Collected data:

************

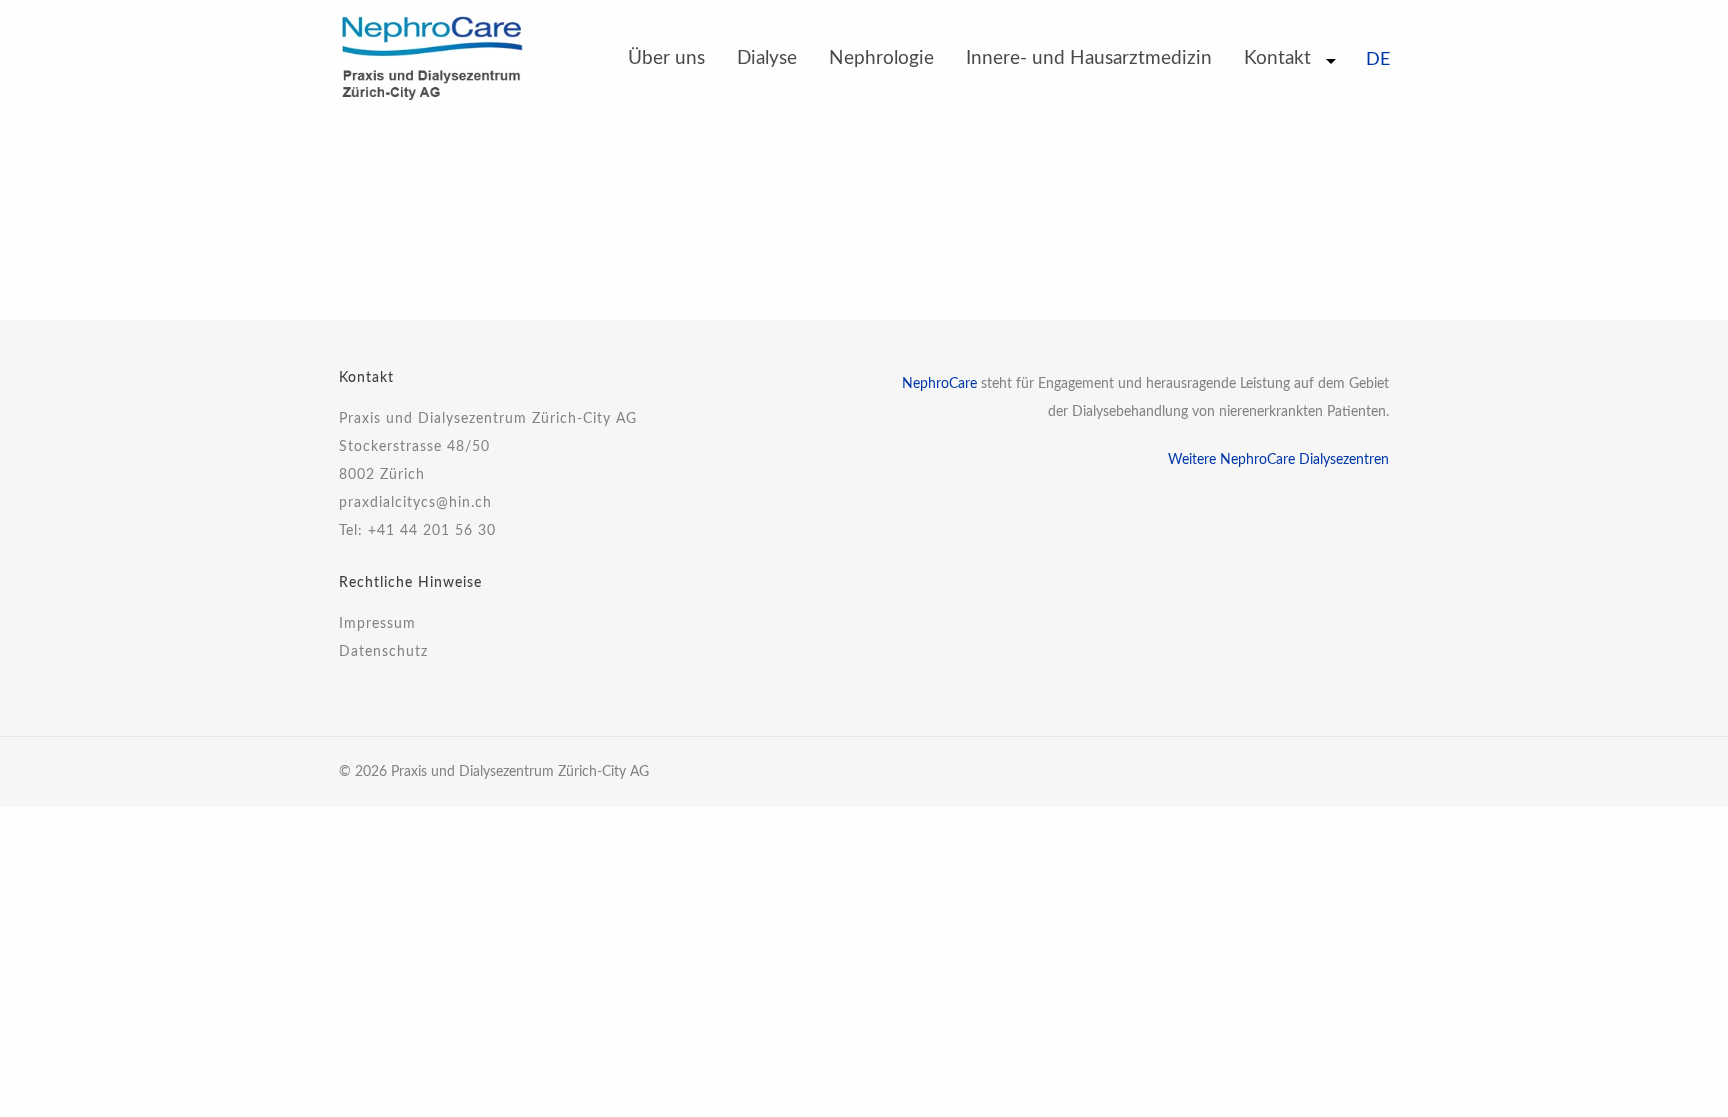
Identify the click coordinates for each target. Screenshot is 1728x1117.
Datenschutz (383, 652)
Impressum (377, 624)
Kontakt (1277, 58)
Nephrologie (881, 58)
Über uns (666, 58)
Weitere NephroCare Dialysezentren (1278, 460)
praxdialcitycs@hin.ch (415, 503)
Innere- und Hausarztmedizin (1089, 58)
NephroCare (939, 384)
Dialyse (767, 58)
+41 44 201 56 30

************

Without any pictures, return the entries exactly as given.

• _TASK RESPONSE_
Identify the click coordinates for each target. Screenshot is 1728x1117.
Datenschutz (383, 652)
Impressum (377, 624)
Kontakt (1277, 58)
Nephrologie (881, 58)
Über uns (666, 58)
Weitere NephroCare Dialysezentren (1278, 460)
praxdialcitycs@hin.ch (415, 503)
Innere- und Hausarztmedizin (1089, 58)
NephroCare (939, 384)
Dialyse (767, 58)
+41 44 201 56 30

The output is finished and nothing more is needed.